15th Governor of Odesa Oblast
- Incumbent
- Assumed office 30 May 2023
- President: Volodymyr Zelenskyy
- Prime Minister: Denys Shmyhal Yulia Svyrydenko Serhii Koretskyi
- Preceded by: Borys Voloshenkov (acting)

Personal details
- Born: 1 August 1980 (age 46) Tymkove, Odesa Oblast, Ukrainian SSR, Soviet Union

= Oleh Kiper =

Governor of Odesa Oblast since 2023

Oleh Oleksandrovych Kiper (Олег Олександрович Кіпер, born 1 August 1980) is a Ukrainian politician who has served as the Governor of Odesa Oblast since 30 May 2023. Previously, he served as the Deputy Chief Prosecutor and then Chief Prosecutor for the Kyiv City Prosecutor's Office. In 2023, he was appointed by Ukrainian President Volodymyr Zelenskyy as Governor of Odesa Oblast, replacing acting governor Boris Voloshenkov. Kiper has served during the Russian invasion of Ukraine.

== Career ==
Kiper began working at the Kyiv City Prosecutor's Office in 2001. On 9 June 2020, he was appointed the city's Deputy Prosecutor by Prosecutor General Iryna Venediktova. Prior to the appointment, he worked as a freelance advisor to Andriy Yemark. Soon afterwards, he was made the city's Chief Prosecutor. In May 2021, Kiper announced that the office was taking action against businesses illegally operating in underground tunnels below the center of Kyiv.
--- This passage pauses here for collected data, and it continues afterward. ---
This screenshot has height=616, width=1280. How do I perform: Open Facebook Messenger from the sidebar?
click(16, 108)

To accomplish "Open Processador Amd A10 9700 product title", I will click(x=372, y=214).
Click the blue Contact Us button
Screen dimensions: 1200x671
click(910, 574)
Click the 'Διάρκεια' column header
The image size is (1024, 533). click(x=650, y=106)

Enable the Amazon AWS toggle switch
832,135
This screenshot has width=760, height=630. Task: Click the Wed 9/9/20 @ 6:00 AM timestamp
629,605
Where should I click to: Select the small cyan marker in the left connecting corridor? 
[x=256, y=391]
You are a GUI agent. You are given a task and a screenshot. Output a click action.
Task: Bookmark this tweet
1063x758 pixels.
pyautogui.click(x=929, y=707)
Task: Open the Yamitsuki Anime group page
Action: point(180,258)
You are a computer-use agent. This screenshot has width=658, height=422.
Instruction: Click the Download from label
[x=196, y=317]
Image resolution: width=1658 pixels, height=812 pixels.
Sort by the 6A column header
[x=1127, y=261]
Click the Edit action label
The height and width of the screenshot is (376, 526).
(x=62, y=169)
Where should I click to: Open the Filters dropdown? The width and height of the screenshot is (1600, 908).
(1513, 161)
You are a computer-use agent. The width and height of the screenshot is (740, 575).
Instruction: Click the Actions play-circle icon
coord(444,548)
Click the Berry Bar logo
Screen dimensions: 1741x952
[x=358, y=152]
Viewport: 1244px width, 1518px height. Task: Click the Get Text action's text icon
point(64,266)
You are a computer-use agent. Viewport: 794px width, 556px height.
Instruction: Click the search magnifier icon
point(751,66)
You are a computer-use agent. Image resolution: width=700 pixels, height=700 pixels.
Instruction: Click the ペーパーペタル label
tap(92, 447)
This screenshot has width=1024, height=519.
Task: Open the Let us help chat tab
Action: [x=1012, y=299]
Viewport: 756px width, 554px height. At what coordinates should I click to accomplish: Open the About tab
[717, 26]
In February 2022, Russia began an invasion of Ukraine. Kiper controversially took a trip abroad with his wife from 29 December 2022, to 8 January 2023; there was speculation that they had visited Russia. Kiper said they visited a foreign country for a family emergency, but would not specify the country out of concern for his wife's safety. He said that his wife once had a Russian passport, but she renounced it in July 2022. In February 2023, Radio Free Europe/Radio Liberty reported his wife still had a valid Russian passport as of writing. On 23 January 2023, Ukrainian President Volodymyr Zelenskyy "banned state officials from leaving the country during martial law except for official business trips".

On 29 May 2023, Ukraine's Cabinet of Ministers approved Kiper to replace Boris Voloshenkov as Governor of Odesa Oblast. (Voloshenkov was acting governor.) The next day, Zelenskyy appointed Kiper in a decree, and he visited Kiper in Odesa Oblast on the 31st.

After a drone attack on an Odesa apartment block on the night of 1 March and 2 March 2024 which killed at least 12 people (including 5 children), Kiper declared 3 March to be a day of mourning.